Trecho do documento:
□ □ □ □ □
PRA: A OMC não tem uma política própria, pois não pode legislar por sua própria conta. Se pudesse, assim como outras entidades voltadas para a definição de políticas públicas em diversas áreas (como a OCDE, por exemplo), deveria simplesmente decretar a ilegalidade dos subsídios para fins comerciais, como ocorre na área industrial. Acontece, porém, que esses subsídios agrícolas foram legalizados na Rodada Uruguai, com a aprovação do acordo agrícola; agora fica mais difícil proibi-los. Em todo caso, a ministerial de Hong-Kong já acordou banir os subsídios à exportação de produtos agrícolas a partir de 2013, embora em condições e modalidades que não estão ainda de todo claras, pois algum “rebalancing” com tarifas diferenciadas e o recurso a medidas de exceção continuam à disposição dos países.
Essas políticas são claramente danosas aos países em desenvolvimento mais pobres, pois lhes retira qualquer possibilidade de se inserir na economia mundial com base em suas únicas vantagens comparativas possíveis no plano do comércio internacional, que seria a oferta de bens agrícolas em condições competitivas (ainda que isto não pudesse ser feito numa primeira fase).

4- Muitos analistas afirmam que o maior problema está entre o Brasil e os EUA, pois ambos não querem abrir mão de seus direitos nas negociações. Você considera que os dois países são realmente os pilares para o atraso de Doha?
PRA: Não; esses dois países foram responsáveis pelo desmantelamento das negociações da Alca, no plano hemisférico, mas os pecados que estão sendo cometidos em Doha envolvem um número bem maior de países. Praticamente todos são em grande parte responsáveis, embora as responsabilidades principais estejam, justamente, com os protecionistas agrícolas, de um lado (e aqui vale tanto para EUA e UE, como Japão, Coréia, Suíça, Noruega, China e India, além de vários outros em desenvolvimento), e de outro com os protecionistas industriais, Brasil e India em primeiro lugar, mas vários outros em desenvolvimento também. Registre-se que a posição da UE não é uniforme, pois alguns países querem a liberalização agrícola (Reino Unido), ao passo que outros lutam pelo mais amplo protecionismo (França).
□ □ □ □ □
Seção de dados:

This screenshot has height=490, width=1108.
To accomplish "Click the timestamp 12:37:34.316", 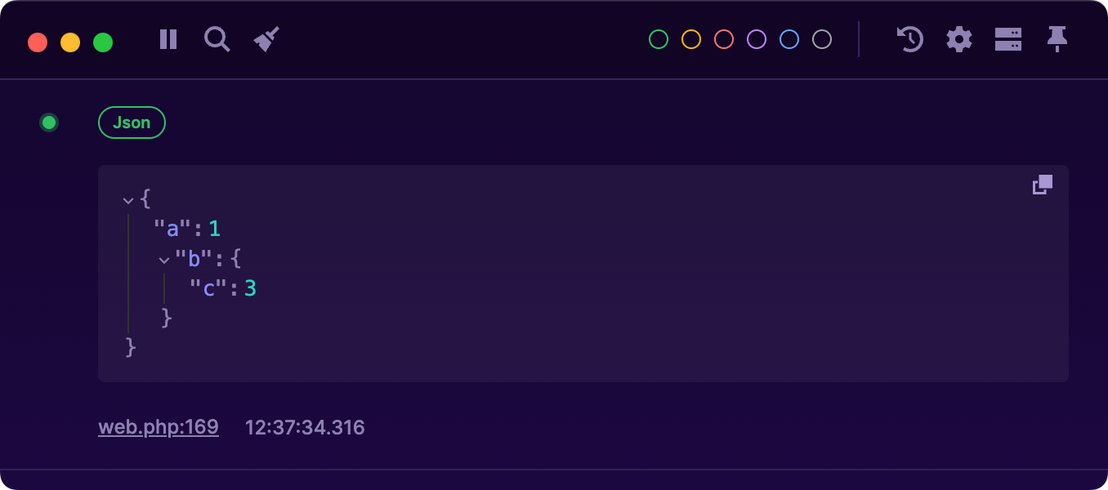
□ □ □ □ □
Questão:
Responda com base no trecho sobre a OMC:
1. Em qual rodada os subsídios agrícolas foram legalizados?
2. A partir de que ano a ministerial de Hong-Kong acordou banir os subsídios à exportação de produtos agrícolas?
3. Qual país da UE é citado como defensor da liberalização agrícola?
A listagem não tem papel algum aqui.

Resposta correta:
1. Na Rodada Uruguai.
2. A partir de 2013.
3. O Reino Unido.